World faces 'catastrophe' if no climate deal: British PM

The Economic Times , Tuesday, October 20, 2009
Correspondent : AFP
LONDON: The world faces "catastrophe" if action is not agreed at the UN climate summit in December, British Prime Minister Gordon Brown warned Monday as major polluting countries met in London.

Brown told representatives from 17 top polluters at the Major Economies Forum (MEF) that the costs of failing to address global warming would be greater than the impact of two world wars.

He said a deal at December's conference in Copenhagen was possible, amid recent warnings from the United States that the meeting could fail in its goal to draw up a successor to the Kyoto Protocol.

But with fewer than 50 days to go before the UN talks, Brown warned that countries were failing to make progress quickly enough to reach agreement.

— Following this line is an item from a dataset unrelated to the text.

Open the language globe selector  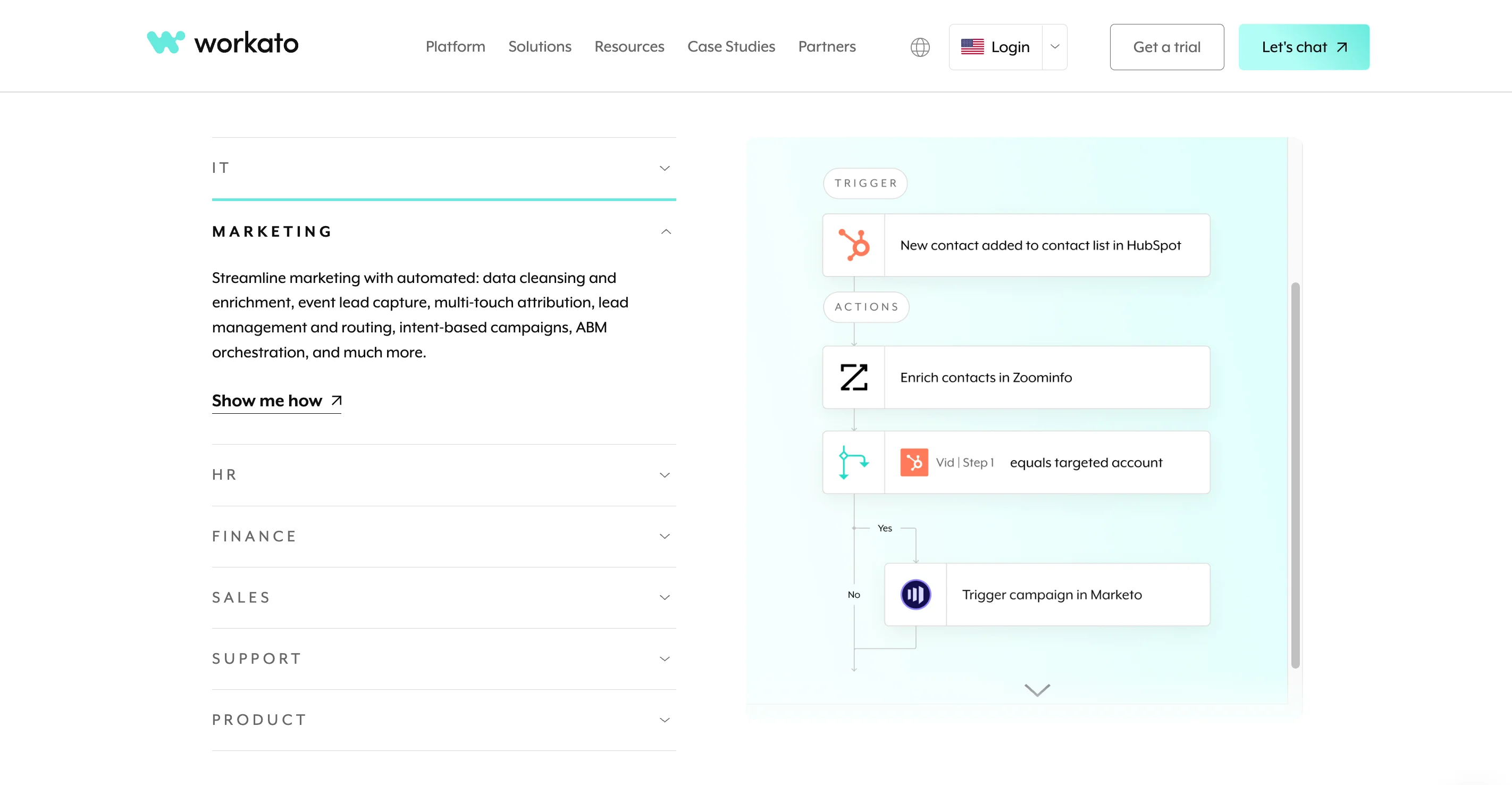(920, 46)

"We can't afford to fail. If we fail, we pay a heavy price," he warned.

"For the planet, there is no plan B."

Brown called on world leaders to work together directly to achieve a deal which sets out binding targets for rich countries to cut their emissions, and finance to help the poorest countries cope with the impact of climate change.

The prime minister said: "If we do not reach a deal at this time, let us be in no doubt: once the damage from unchecked emissions growth is done, no retrospective global agreement in some future period can undo that choice.

"By then it will be irretrievably too late.

"So we should never allow ourselves to lose sight of the catastrophe we face if present warming trends continue."

Brown said he shared the concerns of low-lying island states such as the Maldives, whose government held an underwater cabinet meeting Saturday to focus global attention on rising sea levels that threaten to submerge them.

And he warned that the people least responsible for climate change -- the inhabitants of the world's poorest countries -- were being hit hardest and first.

The MEF comprises Australia, Brazil, Canada, China, the European Union, France, Germany, India, Indonesia, Italy, Japan, South Korea, Mexico, Russia, South Africa, Britain, and United States.

Its members represent about 90 percent of global emissions.

The London talks are focusing on emissions cuts, the protection of forests and climate finance -- Brown has said 100 billion dollars (70 billion euros) a year is needed to help developing countries tackle climate change.

Brown, however, said that "the signs of momentum, of forward movement, are now unmistakeable".

India said last month it was ready to set itself non-binding targets for cutting carbon emissions, while China said it would curb the growth of its emissions by a "notable margin" by 2020, although it did not specify further.

The US special envoy for climate change, Todd Stern, told British television on Saturday that developing economies must boost their efforts, warning it was "certainly possible" that no deal would be agreed in Copenhagen.

"What we need to have happen is for China and India and Brazil and South Africa and others to be willing to take what they're doing, boost it up some, and then be willing to put it into an international agreement," he said.

Greenpeace said it was concerned that the US was "threatening the possibility of a strong international climate deal" to keep global temperature rise below two degrees Celsius.

The group's climate political advisor, Martin Kaiser, called on the European Union to "stand behind its stated goals of saving the climate and reject US attempts to water down the entire agreement to suit its domestic agenda".

Climate campaigners Friends of the Earth said it was up to the rich countries in the MEF to "face up to their legal and moral responsibility by agreeing to cut their emissions first and fastest".